Case in point, over the weekend, Federal Reserve Governor Chris Waller offered some sobering comments about the Fed's roadmap. Quote, "we're at a point, we can start thinking maybe of going to a slower pace. But we're not softening. Quit paying attention to the pace and start paying attention to where the endpoint is going to be. Until we get inflation down, that endpoint is still a ways out there," end quote.

Again, that was Fed Governor Chris Waller. And it really reinforces the notion that the Fed is going to continue to increase interest rates, perhaps at smaller bite sizes. But the reality is it's going to keep the Fed funds rate elevated for a prolonged period of time. Also too let's remember that tomorrow brings the October Producer Price Index. Now, the headline figure is expected to dip to 8.2% down from 8.5% the prior month. But the core EPI for October is expected to be unchanged at 7.2%.

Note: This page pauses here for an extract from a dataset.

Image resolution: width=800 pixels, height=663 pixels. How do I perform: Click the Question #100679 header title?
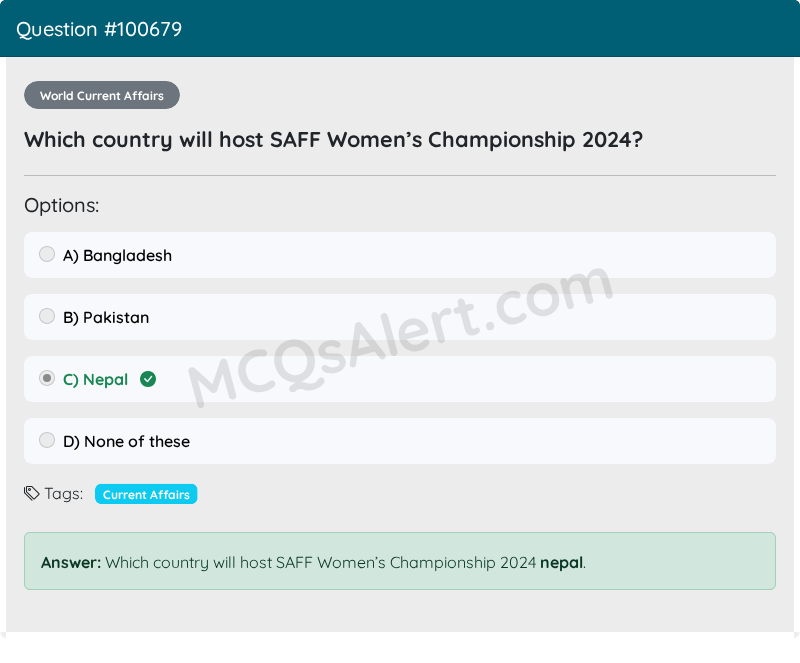tap(99, 29)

Now, even if we see a softer print, the number is still going to be a ways away from the Fed's target. But if we don't see a similar softening in the data like we did with the October CPI report, something that could likely happen given the comments that we saw in the October and ISM and S&P Global PMIs, we're likely to see rate hike expectations swing back to where they were early last week. That would hit the market, which on a technical basis is already overbought, especially that for the S&P 500.

Ahead of the October PPI report, this has us keeping our market inverse ETF plays in action. Now, on the subject of potential catalysts, let's take a walk down to the Capitol Hill, where Democrats have secured control of the Senate. Our shares of ChargePoint have been volatile of late given concerns over a potential sea change in Washington. But that looks far less likely.

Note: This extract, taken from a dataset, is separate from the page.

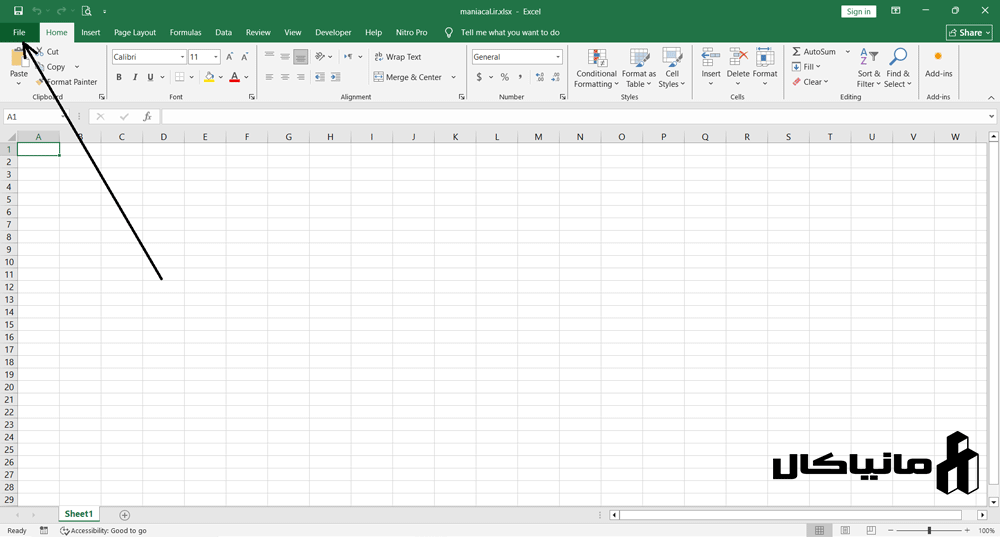Expand the Calibri font name dropdown
1000x537 pixels.
click(182, 57)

We'd also remind members that the Biden infrastructure law isn't a bill. It is a law. And given the dynamics that are unfolding in Washington, the odds of it being repealed are rather low. Meanwhile, today's edition of the New York Times issued a simply fantastic very bullish article for EV adoption. And we see that as very, very good news and very much thesis confirming the portfolio's positions, not only in Ford, but also ChargePoint as well.

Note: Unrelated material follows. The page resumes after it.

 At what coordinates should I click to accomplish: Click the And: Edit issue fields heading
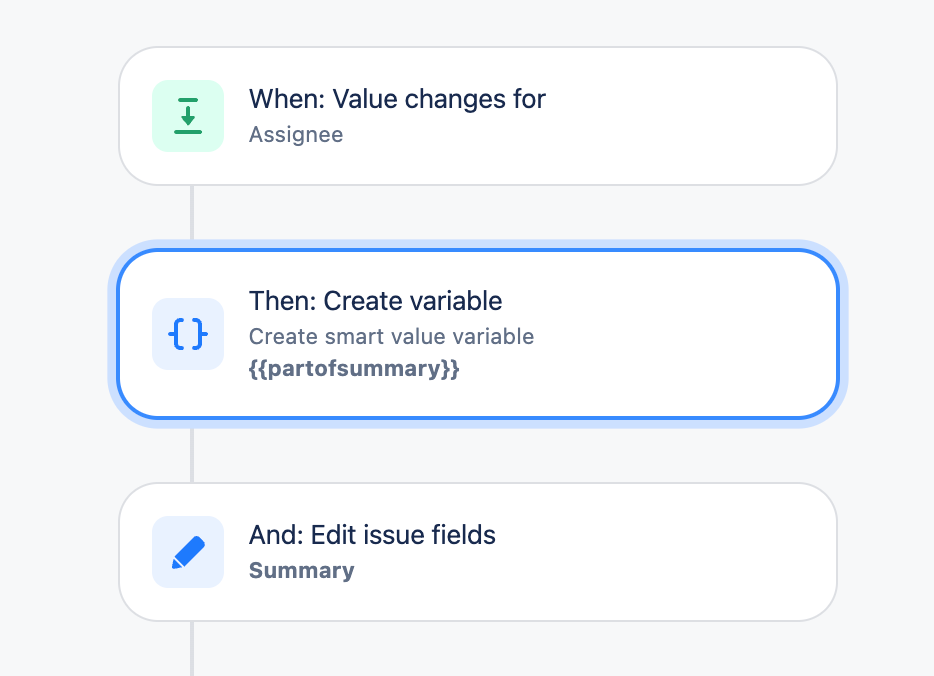coord(372,535)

Now, ChargePoint isn't the only position poised-- excuse me-- to prosper from the Biden infrastructure law. We're thrilled with the United Rentals announcement of a $2 billion acquisition of a Ahern Rentals. This simply confirms United's position as one of the largest players in the equipment rental industry and a consolidator in a fragmented industry.

It also is in our view a very smart one given the timing, as it is not only expected to show benefits next year, but it's going to dramatically increase United's footprint as the spigot opens from the Biden infrastructure law. That has us keeping our one rating intact on URI shares. And finally, early this morning, we saw a quarterly results from Clear Secure. Head and shoulders. A simply wonderful report. Top and bottom line beat. Company raised their guidance for 2022.

And the cherry on top was the special dividend of $0.25 per share. The company also reiterated that it's going to be launching its TSA pre-check before the end of this year. And it also touched on new partnerships with Avis and several others, which as members know, one of our key concerns has been the overconcentration in the air travel space for Clear Secure. And this paves the way to reduce that. So we like that quite a bit. And I think when we look at the share price today, clearly the market is seeing what we see in the shares of YOU.

Now, we suspect we're going to see consensus expectations move higher, especially after that bottom line beat for the September quarter. We also have a far more solidified outlook for 2023. That's going to lead us to rethink our $27 price target on YOU shares. And we expect to have far more after we digest the earnings conference call this morning. Thanks for joining us. We'll be back with another rundown tomorrow.